- [EXERCISE INSTRUCTIONS]
Search the records for the word "icon" and pick out every line that has it.

- [SOURCE MATERIAL]
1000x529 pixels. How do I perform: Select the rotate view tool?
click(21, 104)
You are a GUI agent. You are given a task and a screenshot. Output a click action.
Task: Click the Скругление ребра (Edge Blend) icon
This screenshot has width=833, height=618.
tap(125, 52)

...

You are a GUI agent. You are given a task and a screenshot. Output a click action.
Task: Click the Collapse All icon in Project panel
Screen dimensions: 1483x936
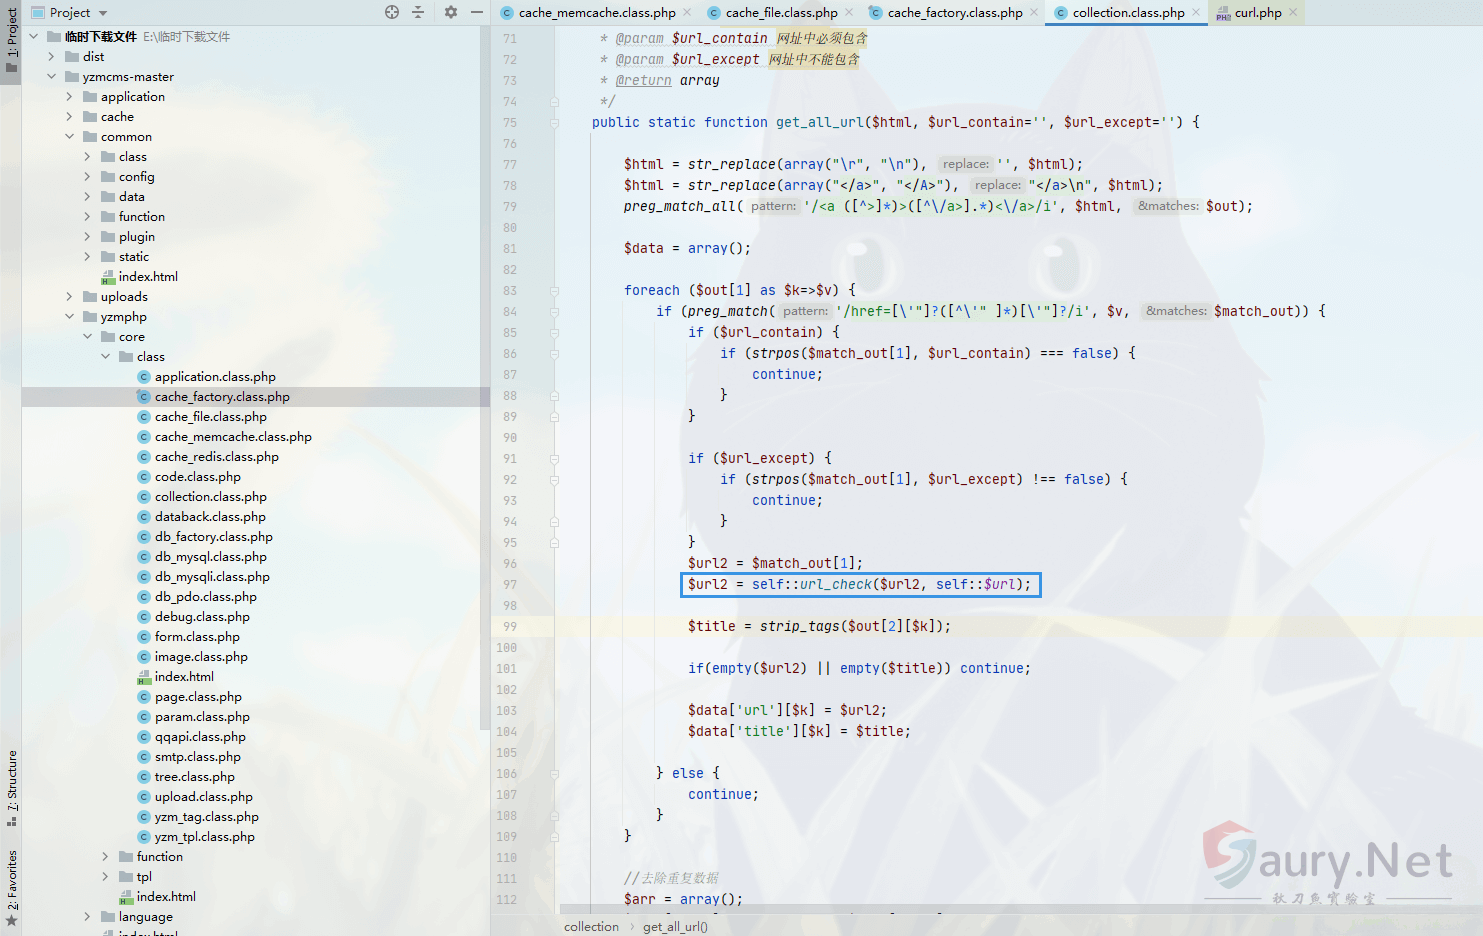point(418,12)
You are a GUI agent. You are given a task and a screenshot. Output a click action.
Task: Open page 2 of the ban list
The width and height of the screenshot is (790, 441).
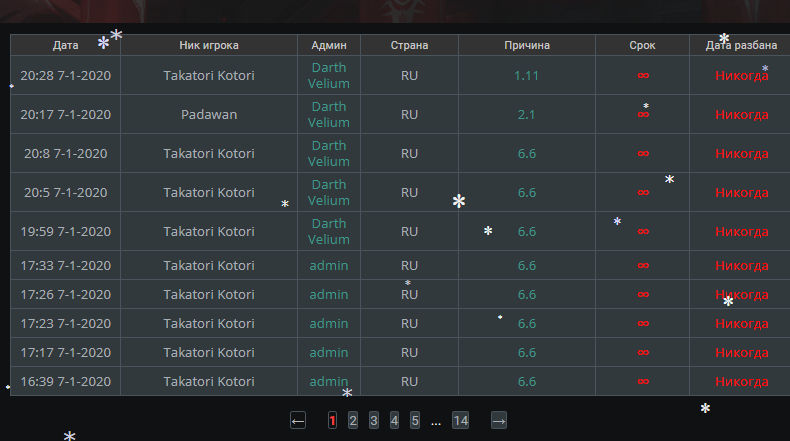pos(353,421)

==

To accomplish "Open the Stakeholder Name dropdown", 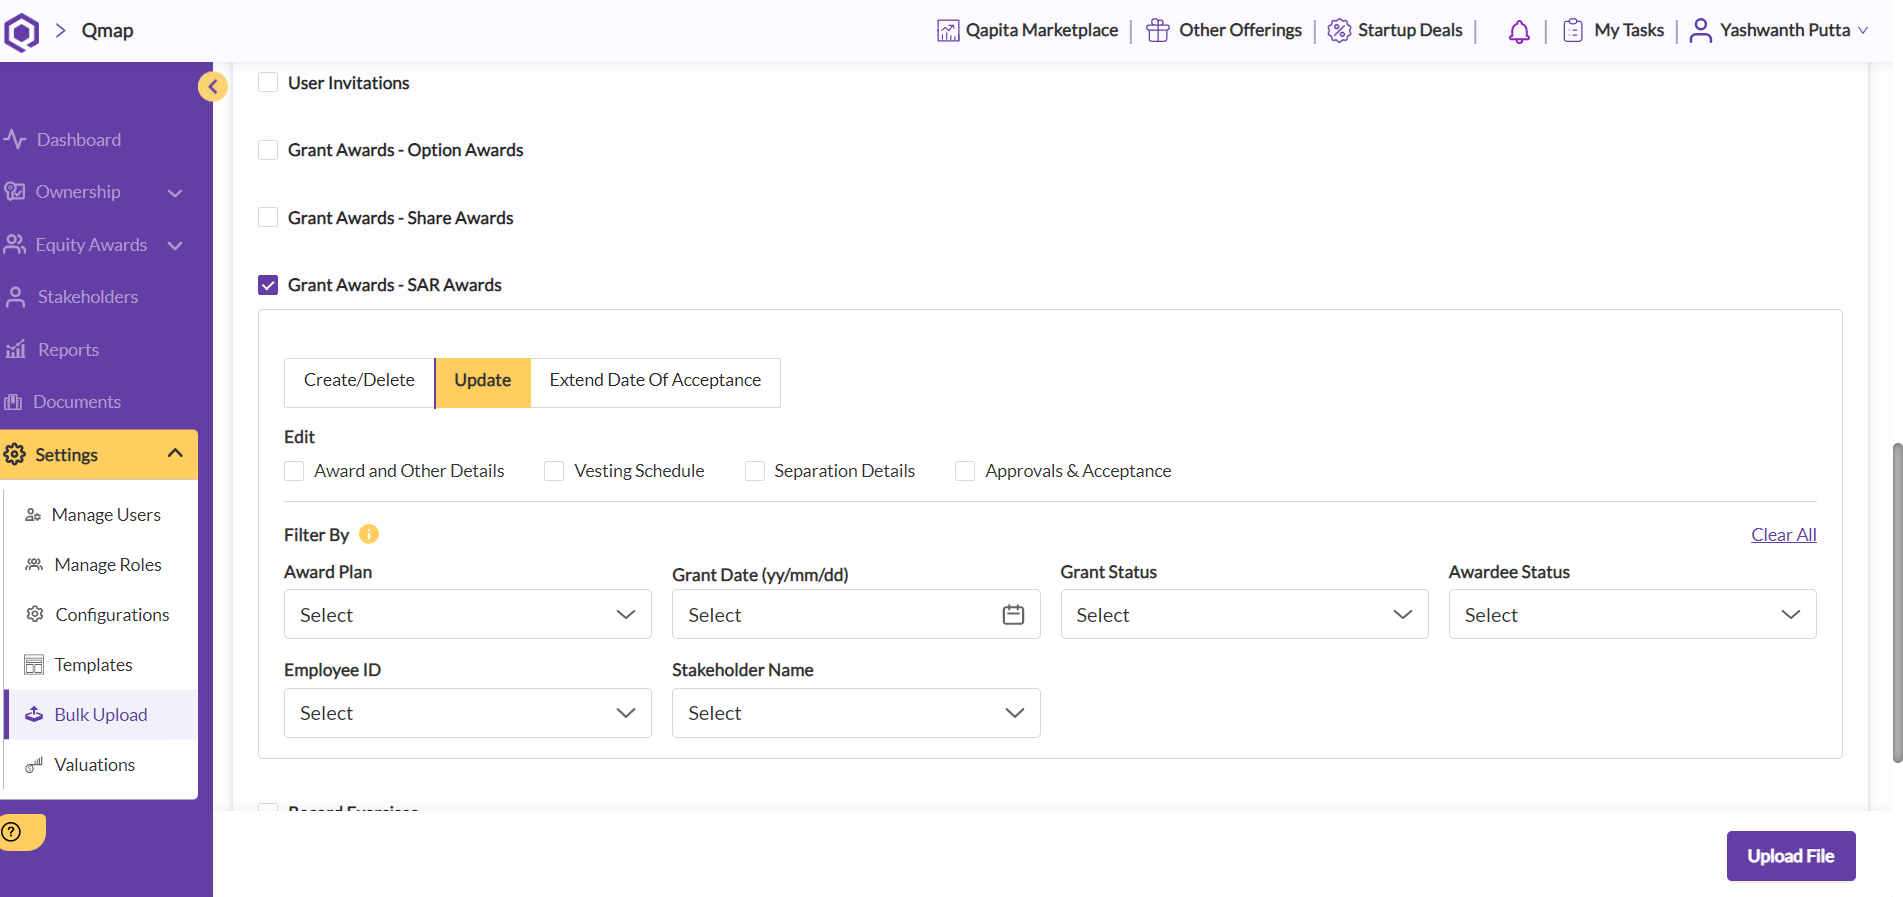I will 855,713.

- [RESPONSE AREA]
Task: Click the Скругление ребра (Edge Blend) icon
Task: Click the Collapse All icon in Project panel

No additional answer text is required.